What the task requires: Once the line containing "Expand the video options arrow" is found, retype it and each line after it through the last entry below, word for word, and nothing else.

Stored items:
● ● ● ● ●
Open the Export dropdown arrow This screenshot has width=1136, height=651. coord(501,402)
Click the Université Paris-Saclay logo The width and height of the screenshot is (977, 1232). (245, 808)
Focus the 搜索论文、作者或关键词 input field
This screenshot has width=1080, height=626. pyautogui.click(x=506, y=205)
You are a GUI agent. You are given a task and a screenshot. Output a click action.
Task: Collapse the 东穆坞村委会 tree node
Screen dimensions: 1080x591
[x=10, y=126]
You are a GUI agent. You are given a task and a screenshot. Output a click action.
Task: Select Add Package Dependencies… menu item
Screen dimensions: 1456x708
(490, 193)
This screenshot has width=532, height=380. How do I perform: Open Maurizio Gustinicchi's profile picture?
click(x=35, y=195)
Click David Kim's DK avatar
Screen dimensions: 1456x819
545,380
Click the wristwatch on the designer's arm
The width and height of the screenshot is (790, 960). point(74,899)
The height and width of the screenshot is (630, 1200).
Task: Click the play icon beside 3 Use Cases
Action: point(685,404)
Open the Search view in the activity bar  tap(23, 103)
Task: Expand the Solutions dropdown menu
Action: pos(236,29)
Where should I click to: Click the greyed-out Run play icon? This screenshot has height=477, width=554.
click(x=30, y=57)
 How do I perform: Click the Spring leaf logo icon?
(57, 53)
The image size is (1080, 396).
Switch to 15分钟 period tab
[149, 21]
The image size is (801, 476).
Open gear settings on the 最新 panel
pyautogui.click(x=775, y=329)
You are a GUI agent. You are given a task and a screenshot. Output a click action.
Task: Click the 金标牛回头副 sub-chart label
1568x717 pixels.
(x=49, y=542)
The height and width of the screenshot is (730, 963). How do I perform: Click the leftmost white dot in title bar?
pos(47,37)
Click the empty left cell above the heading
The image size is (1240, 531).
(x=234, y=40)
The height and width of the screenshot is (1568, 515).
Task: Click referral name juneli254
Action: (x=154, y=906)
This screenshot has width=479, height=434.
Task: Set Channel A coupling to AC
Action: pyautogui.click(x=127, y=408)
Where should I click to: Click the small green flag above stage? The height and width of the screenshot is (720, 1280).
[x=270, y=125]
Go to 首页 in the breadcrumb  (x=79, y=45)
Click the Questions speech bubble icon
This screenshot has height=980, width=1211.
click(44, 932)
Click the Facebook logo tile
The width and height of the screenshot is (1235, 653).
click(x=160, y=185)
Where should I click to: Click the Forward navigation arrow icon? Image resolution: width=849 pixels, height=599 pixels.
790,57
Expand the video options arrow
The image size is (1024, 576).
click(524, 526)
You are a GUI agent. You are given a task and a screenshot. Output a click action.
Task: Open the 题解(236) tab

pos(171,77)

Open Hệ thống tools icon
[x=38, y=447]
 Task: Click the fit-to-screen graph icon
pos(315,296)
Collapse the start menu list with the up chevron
● ● ● ● ●
The completed task:
Expand the video options arrow
The image size is (1024, 576).
click(524, 526)
You are a GUI agent. You are given a task and a screenshot. Output a click action.
Task: Open the 题解(236) tab

pos(171,77)

Open Hệ thống tools icon
[x=38, y=447]
 Task: Click the fit-to-screen graph icon
pos(315,296)
Collapse the start menu list with the up chevron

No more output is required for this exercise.